By then, Carlyle Harris had returned to his grandfather’s home in the city. Since his visit to Scranton, he had made no effort see his wife. As the fall approached, Mrs. Potts—who had kept the news of the marriage from her husband “because she could
not bear to tell him of their daughter’s shame”—grew increasingly agitated over the situation. Finally, in early October, she arranged to meet Harris in New York City.
Over lunch at a downtown restaurant, she demanded to know why Carl had married her daughter in such an underhanded fashion. His explanation was so outrageous that, for a moment, Mrs. Potts merely gaped at him in dumbfounded silence.
“I did it that way for this reason,” he said with his usual nonchalance. “I thought we might someday get tired of each other, and if we were married under false names, we could just drop the matter and no one would be the wiser.”
“With my daughter!” Mrs. Potts finally sputtered. “You were going to drop the matter once you got bored with her? I call that legalized prostitution! I insist that you be made a legitimate marriage under your right names.”
Harris assured his mother-in-law that he would obey her wishes, though he asked for a brief delay since he was just beginning his new semester at the medical college and had to concentrate on his studies. In the meantime, he urged Mrs. Potts to bring Helen to New York City and enroll her at the select Comstock School for Girls on West Fortieth Street (the school’s alumni included the future Mrs. Theodore Roosevelt). He “expected to make a good position in New York,” Carl explained, and Comstock would “train Helen for the society he hoped they would live in.”
Two months later, on December 8, 1890, Helen became a pupil at the school.
D
ESPITE HIS PROMISE
to Mrs.

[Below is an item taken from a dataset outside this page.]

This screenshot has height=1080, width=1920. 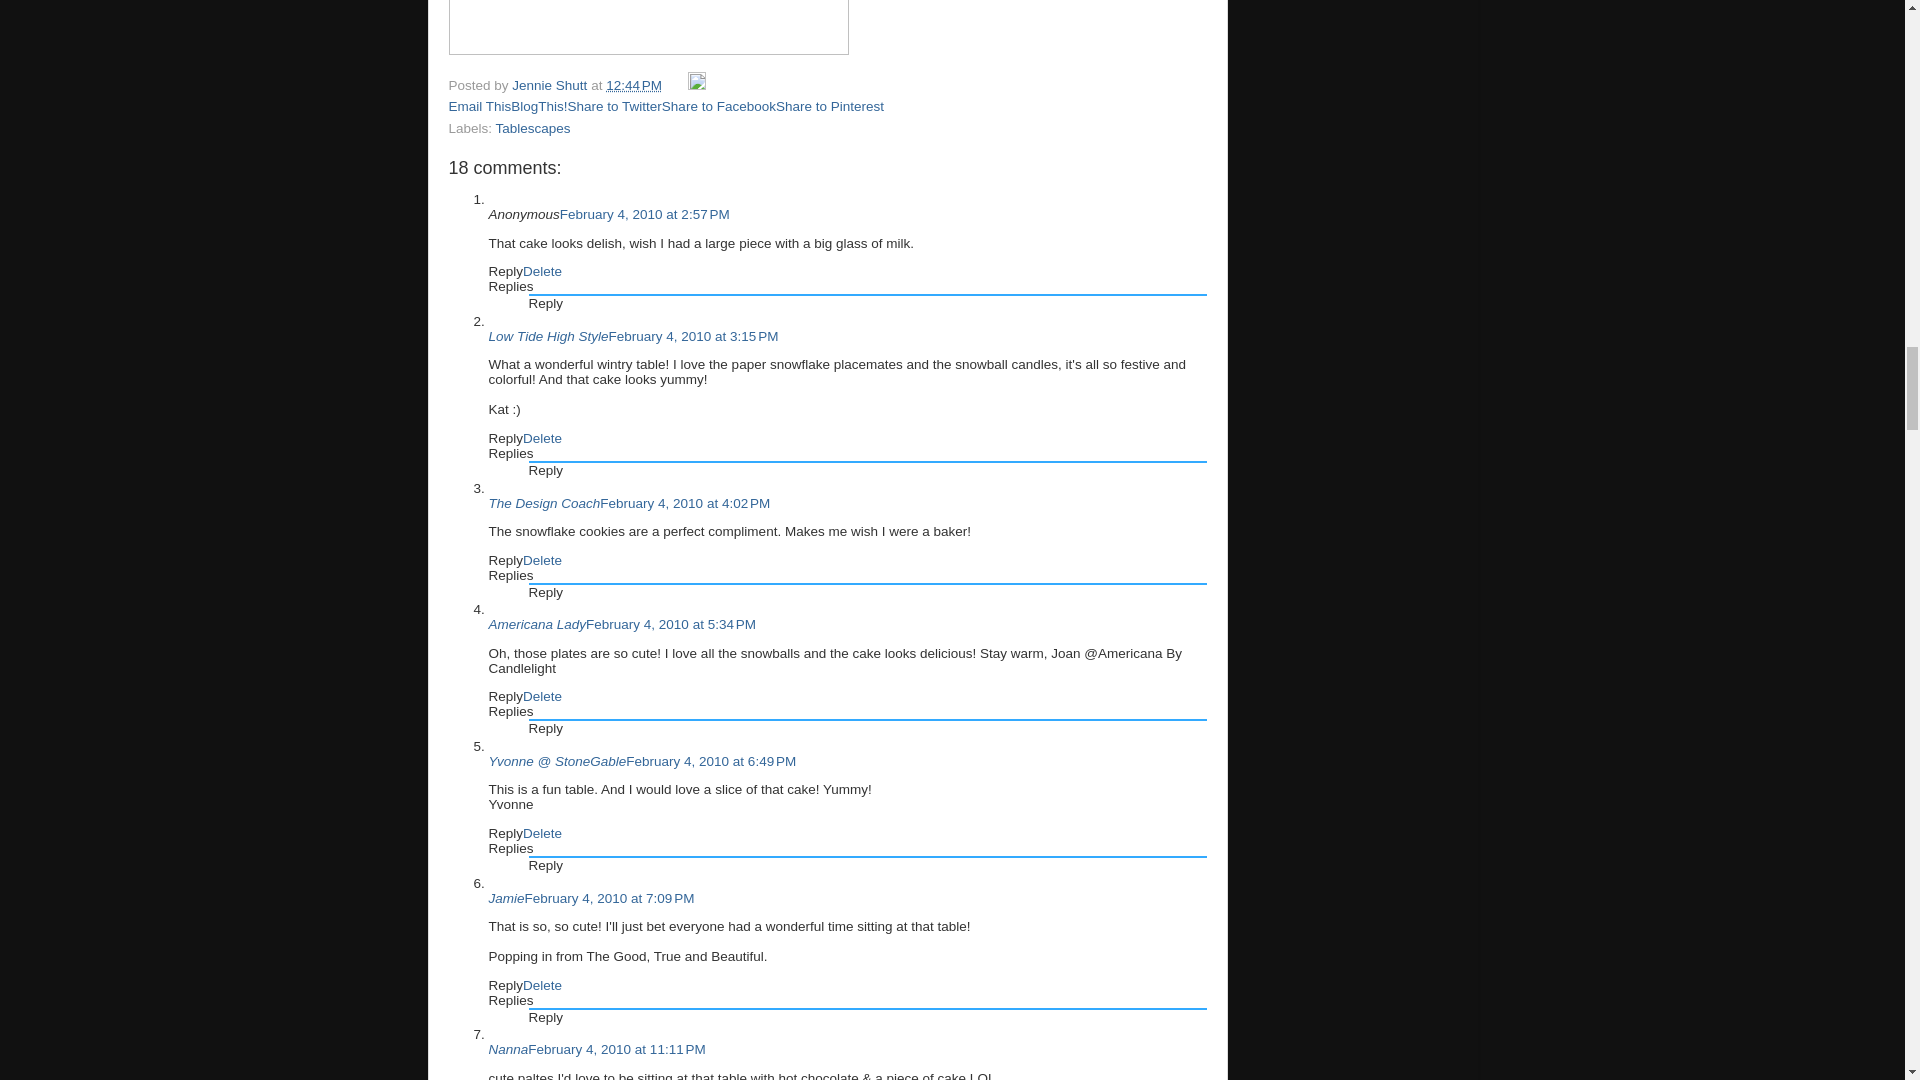 What do you see at coordinates (504, 270) in the screenshot?
I see `Reply` at bounding box center [504, 270].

Potts, Harris continued to find reasons for putting off the ceremony she had demanded. By mid-January 1891 her patience had run out. “Now listen to what I say,” she wrote to him on the eighteenth of the month. “The 8th of February will be the anniversary of your secret marriage. I set that day as the day on which you shall go to a minister of the Gospel and be married in a Christian manner.”

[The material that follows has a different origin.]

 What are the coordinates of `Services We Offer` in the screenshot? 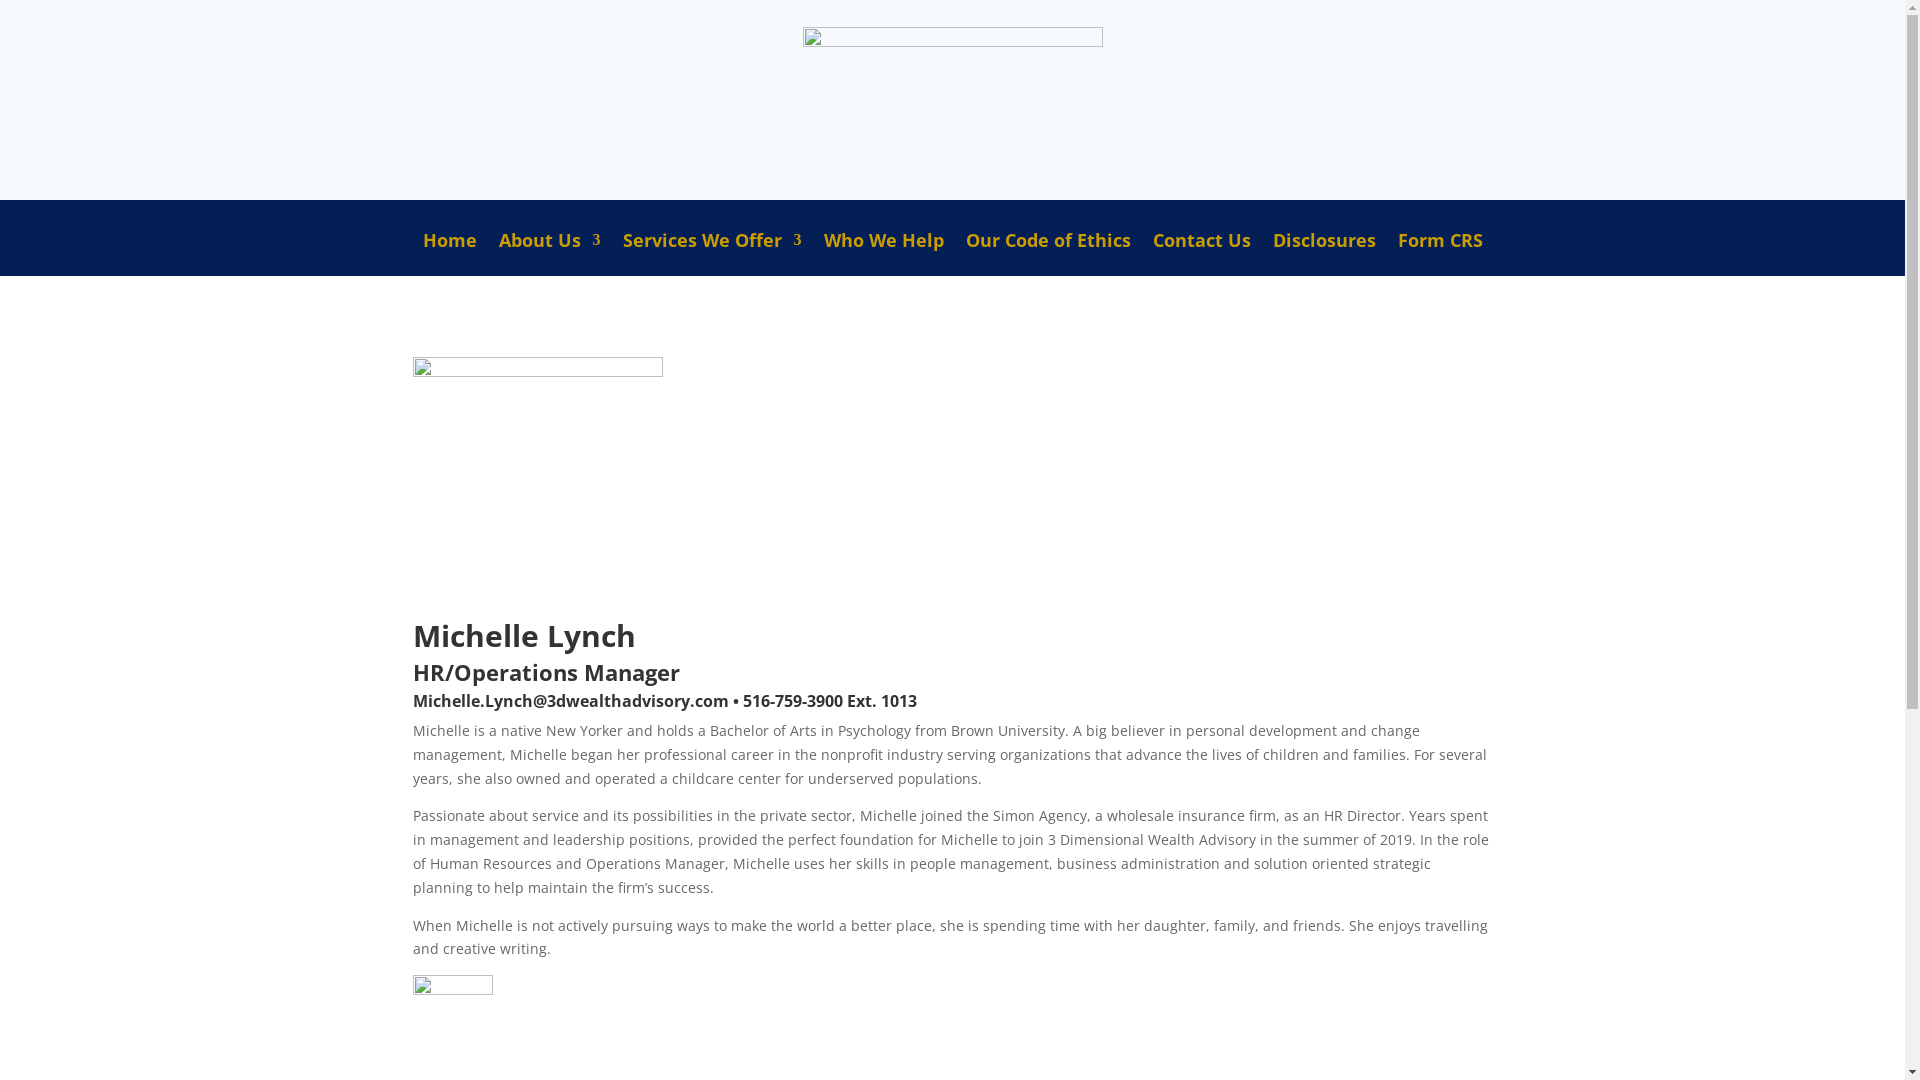 It's located at (712, 254).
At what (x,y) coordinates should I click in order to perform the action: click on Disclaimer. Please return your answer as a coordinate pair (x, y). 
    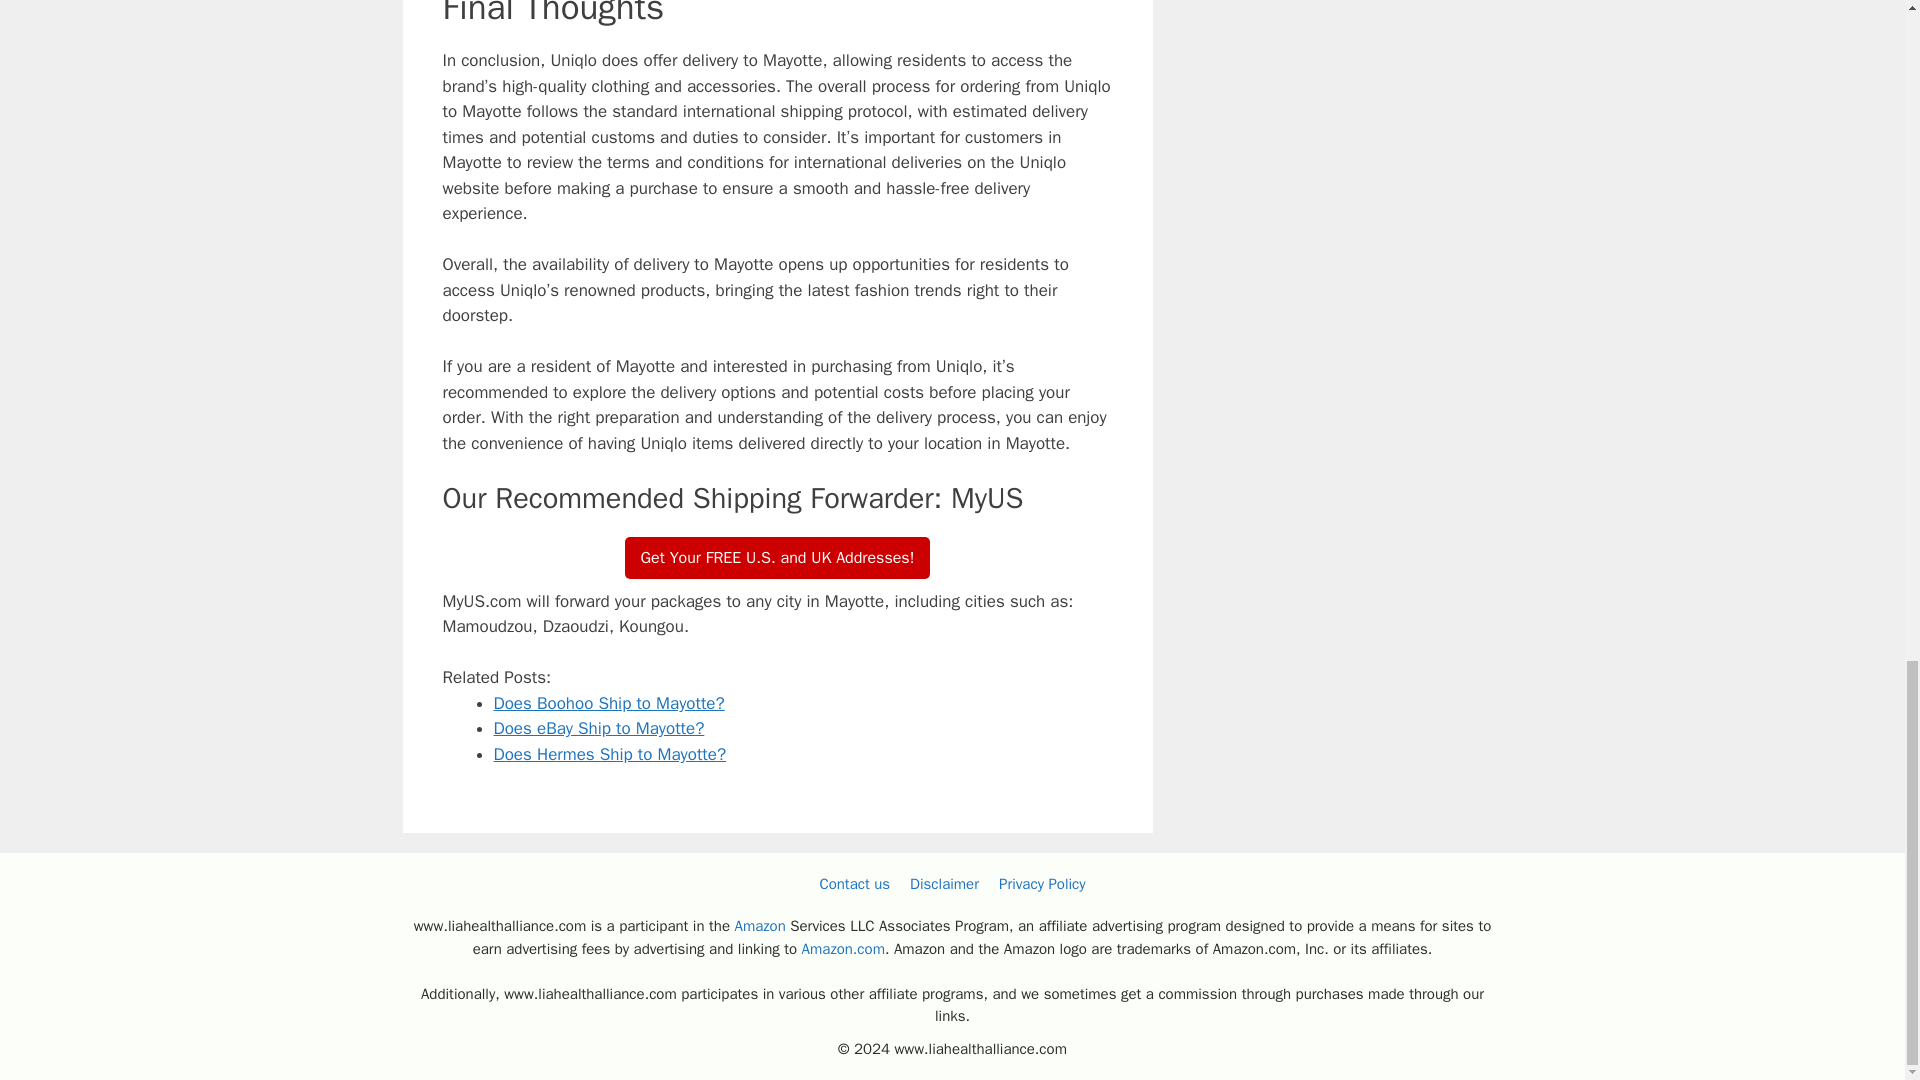
    Looking at the image, I should click on (944, 884).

On January 20th, Harris penned a reply, assuring her that “all your wishes shall be complied with.”
That same afternoon, he appeared at a pharmacy on the corner of Eighteenth Street and Broadway and wrote out a prescription for six capsules, each to contain four and a half grains of quinine and one-sixth grain of morphine. Two days later, he gave four of the capsules to Helen, who had been troubled with her sick headaches, instructing her to take one each night before going to bed. He retained the other two
capsules himself. The following morning, Harris left town for a week’s vacation, taking a steamer to the Old Point Comfort resort on Virginia’s Chesapeake Bay.
On Saturday morning, January 31, Mrs. Potts took Helen on a shopping expedition to Macy’s. The two then returned to the Comstock school, where they had lunch. Afterward, Mrs. Potts accompanied Helen to her room, where her daughter showed her the box of pills Carl had given her. She had taken three of the capsules so far, she explained, “but they made her feel so ill” that she was “tempted to throw the last one out the window.”